* **Data to process**:
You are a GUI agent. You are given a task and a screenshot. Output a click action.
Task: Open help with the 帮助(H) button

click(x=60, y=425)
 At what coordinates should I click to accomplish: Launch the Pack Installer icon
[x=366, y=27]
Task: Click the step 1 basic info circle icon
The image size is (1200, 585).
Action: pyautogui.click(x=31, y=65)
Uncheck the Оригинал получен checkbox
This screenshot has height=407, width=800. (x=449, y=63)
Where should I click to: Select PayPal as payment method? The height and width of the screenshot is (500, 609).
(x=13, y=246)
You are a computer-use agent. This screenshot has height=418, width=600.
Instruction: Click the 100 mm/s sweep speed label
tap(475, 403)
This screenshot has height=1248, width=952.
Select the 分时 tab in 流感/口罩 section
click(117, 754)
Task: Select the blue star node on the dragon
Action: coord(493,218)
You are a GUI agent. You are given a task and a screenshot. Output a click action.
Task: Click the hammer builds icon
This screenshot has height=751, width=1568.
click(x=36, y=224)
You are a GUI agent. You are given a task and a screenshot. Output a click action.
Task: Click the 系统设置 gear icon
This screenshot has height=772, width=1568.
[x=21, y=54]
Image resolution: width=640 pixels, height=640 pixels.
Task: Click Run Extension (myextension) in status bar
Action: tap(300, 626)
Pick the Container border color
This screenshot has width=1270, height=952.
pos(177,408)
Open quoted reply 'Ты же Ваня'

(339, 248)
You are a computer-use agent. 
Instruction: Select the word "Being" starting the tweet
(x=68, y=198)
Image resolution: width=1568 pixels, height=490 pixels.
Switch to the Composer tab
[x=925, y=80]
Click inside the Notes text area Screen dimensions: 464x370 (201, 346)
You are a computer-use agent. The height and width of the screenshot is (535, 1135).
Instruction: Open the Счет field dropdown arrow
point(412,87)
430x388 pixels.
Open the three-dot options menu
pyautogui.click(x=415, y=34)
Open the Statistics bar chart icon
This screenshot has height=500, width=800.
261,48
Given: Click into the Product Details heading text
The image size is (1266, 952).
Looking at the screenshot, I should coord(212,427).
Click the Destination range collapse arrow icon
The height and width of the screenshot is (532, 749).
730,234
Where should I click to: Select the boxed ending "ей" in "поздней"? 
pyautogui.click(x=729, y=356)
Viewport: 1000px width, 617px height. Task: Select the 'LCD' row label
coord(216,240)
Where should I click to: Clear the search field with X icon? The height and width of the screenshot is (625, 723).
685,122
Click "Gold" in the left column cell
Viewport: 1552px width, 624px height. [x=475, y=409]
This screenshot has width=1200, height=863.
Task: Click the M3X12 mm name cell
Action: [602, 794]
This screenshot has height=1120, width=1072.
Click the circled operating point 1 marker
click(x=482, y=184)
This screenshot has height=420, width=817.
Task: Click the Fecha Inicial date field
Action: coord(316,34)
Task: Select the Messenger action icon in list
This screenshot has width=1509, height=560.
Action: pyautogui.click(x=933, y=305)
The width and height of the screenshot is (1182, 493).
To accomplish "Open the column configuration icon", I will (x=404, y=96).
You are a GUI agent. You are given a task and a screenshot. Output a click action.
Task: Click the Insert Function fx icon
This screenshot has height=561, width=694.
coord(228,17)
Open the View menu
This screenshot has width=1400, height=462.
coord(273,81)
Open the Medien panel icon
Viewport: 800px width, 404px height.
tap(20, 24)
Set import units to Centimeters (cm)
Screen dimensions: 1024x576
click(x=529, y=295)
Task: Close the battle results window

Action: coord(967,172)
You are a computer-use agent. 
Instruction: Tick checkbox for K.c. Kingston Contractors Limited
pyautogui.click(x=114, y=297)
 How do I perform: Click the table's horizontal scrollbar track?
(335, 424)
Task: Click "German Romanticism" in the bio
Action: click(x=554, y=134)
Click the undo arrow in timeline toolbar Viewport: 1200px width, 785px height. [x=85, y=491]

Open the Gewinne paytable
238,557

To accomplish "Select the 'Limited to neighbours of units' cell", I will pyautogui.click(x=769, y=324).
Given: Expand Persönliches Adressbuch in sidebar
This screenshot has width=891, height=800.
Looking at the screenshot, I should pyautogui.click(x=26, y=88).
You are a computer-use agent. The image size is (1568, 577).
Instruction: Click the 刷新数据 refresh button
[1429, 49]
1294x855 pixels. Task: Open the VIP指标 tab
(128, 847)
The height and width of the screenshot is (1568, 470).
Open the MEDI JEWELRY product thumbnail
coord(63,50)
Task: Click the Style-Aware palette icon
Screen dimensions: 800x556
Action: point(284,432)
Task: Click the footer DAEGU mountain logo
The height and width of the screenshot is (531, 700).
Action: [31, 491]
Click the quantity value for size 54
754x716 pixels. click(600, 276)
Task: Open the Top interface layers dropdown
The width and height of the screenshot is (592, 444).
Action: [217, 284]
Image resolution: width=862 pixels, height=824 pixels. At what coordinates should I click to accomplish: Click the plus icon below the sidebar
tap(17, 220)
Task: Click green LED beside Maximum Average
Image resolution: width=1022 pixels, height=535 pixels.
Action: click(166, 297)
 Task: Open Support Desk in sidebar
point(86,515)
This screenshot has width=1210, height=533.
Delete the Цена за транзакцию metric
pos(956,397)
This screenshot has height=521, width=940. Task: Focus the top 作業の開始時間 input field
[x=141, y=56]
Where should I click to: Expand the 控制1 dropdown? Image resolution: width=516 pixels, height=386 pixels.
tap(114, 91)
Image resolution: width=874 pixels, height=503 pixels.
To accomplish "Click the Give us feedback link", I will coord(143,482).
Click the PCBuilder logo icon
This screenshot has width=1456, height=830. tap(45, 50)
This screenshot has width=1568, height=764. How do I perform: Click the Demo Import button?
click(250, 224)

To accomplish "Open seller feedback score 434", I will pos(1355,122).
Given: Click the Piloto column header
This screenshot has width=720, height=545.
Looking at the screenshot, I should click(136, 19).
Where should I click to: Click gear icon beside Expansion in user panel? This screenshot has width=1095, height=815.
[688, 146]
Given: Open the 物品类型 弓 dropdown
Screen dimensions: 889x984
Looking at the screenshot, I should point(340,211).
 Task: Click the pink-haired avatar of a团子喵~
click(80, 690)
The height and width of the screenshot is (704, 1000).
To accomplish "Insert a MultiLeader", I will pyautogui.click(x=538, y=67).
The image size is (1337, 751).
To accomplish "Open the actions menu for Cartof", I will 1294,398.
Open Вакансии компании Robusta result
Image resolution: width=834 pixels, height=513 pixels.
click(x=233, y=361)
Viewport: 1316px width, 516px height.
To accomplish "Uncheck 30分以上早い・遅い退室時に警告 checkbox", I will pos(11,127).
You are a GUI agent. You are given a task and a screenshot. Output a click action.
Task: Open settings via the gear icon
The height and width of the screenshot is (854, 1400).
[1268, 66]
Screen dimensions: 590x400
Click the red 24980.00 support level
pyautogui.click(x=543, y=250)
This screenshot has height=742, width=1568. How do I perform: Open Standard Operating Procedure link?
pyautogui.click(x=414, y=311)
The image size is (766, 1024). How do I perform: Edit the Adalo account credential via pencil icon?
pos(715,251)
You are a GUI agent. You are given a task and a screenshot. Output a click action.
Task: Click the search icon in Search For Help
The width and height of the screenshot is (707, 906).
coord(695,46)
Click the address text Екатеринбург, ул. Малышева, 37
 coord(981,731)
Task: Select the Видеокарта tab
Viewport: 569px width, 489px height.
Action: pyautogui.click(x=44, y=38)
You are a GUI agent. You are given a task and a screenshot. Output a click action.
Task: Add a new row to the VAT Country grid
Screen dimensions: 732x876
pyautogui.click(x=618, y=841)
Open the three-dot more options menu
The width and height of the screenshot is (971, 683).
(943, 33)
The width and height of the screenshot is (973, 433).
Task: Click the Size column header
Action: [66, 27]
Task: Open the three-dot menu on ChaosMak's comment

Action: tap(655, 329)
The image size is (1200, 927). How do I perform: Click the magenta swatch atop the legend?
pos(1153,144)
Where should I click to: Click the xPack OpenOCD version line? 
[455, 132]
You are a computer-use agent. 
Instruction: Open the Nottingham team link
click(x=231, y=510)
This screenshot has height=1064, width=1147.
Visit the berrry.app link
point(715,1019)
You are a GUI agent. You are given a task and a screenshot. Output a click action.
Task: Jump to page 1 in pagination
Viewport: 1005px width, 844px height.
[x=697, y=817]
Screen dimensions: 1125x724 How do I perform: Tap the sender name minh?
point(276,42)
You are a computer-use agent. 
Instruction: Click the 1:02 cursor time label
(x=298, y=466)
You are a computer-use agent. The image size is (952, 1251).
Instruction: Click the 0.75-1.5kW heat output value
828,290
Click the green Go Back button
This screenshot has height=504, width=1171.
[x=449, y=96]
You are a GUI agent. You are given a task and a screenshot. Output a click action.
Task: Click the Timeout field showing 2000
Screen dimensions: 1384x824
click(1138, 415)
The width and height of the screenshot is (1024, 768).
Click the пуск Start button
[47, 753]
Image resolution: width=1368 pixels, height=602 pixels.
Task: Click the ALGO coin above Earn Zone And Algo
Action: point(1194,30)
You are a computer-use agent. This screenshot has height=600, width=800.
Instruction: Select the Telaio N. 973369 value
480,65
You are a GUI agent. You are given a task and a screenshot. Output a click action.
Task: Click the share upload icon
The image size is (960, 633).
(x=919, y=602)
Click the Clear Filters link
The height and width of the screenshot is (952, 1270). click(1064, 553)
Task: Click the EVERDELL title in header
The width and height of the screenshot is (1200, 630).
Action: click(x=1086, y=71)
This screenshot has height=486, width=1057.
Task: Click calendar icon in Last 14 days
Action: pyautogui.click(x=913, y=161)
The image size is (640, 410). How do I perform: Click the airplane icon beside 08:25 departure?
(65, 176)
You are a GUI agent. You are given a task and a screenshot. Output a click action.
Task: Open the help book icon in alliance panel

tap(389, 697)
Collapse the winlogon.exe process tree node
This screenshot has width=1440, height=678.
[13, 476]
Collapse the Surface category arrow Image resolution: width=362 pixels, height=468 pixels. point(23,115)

* **Assigned task**: Lines above that have "feedback": copy each of them.

* **Answer space**:
To accomplish "Click the Give us feedback link", I will coord(143,482).
To accomplish "Open seller feedback score 434", I will pos(1355,122).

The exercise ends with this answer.